Wastewater treatment of the future

While only 10% of the cities in the world are equipped with treatment plants (1), wastewater treatment is one of the major worldwide challenges to avoid the deterioration of the ecological balance and meet human needs in terms of fresh water. Directly discharged into rivers and the sea, wastewater can exceed the natural treatment capacity of the aquatic milieus and trigger eutrophication phenomena. It is also a major source of microbial contamination. 40% of the world's population is currently deprived of any treatment system for its wastewater and 1 billion people have no access to drinking water. The number one killer in the world, i.e. the lack of drinking water, is an obstacle to development.

(1) La pollution des océans (Oceans' pollution) - Christian Buchet, Combien de catastrophes avant d'agir (How many disasters before we act?) - Nicolas Hulot, Points Seuil publisher - 2003.

It is all the more urgent to find solutions for the treatment and reuse of wastewater accessible to most people in light of the fact that the urban population of Southern hemisphere countries will double by 2030 to reach 4 billion, increasing wastewater discharge and drinking water requirements by just as much.

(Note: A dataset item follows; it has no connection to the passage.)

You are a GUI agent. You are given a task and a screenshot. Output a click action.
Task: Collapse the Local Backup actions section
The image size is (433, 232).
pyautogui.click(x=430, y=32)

The prevention of environmental and health risks also requires the improvement of treatment processes in order to isolate and confine toxic substances and emerging pollutants. To make wastewater treatment activities part of the sustainable development approach, a massive reduction in the consumption of energy and chemicals of these activities is essential, combined with the recycling of the high-value elements contained in urban wastewater (water, carbon, nitrogen, phosphorus etc.) once separated from harmful elements.

Our R&D work aims at:

• optimizing the efficiency and cost of biological treatment processes and developing integrated wastewater management solutions preserving the natural milieus and fresh water resources;
• designing tomorrow's wastewater treatment system, based on the systematic recovery of all wastewater and sludge components: reusable water, organic material convertible into bioenergy and biomaterials, mineral materials transformable into fertilizers;
• anticipating risk management with regard to future environmental and health issues.

OUR RESEARCH FOCUSES ON:

• improving our knowledge of the processes;
• developing advanced investigation tools;
• the new benefits of biotechnology and microbiology;
• the integration of new modeling and regulation tools.

2007 HIGHLIGHTS INCLUDE:

• production of biopolymers complying with the specifications of a bioplastics manufacturer;
• control of air emissions: compounds responsible for unpleasant smells, in particular greenhouse gases;
• modeling of the nitrification process;
• launch of the construction of a test platform for new wastewater treatment processes.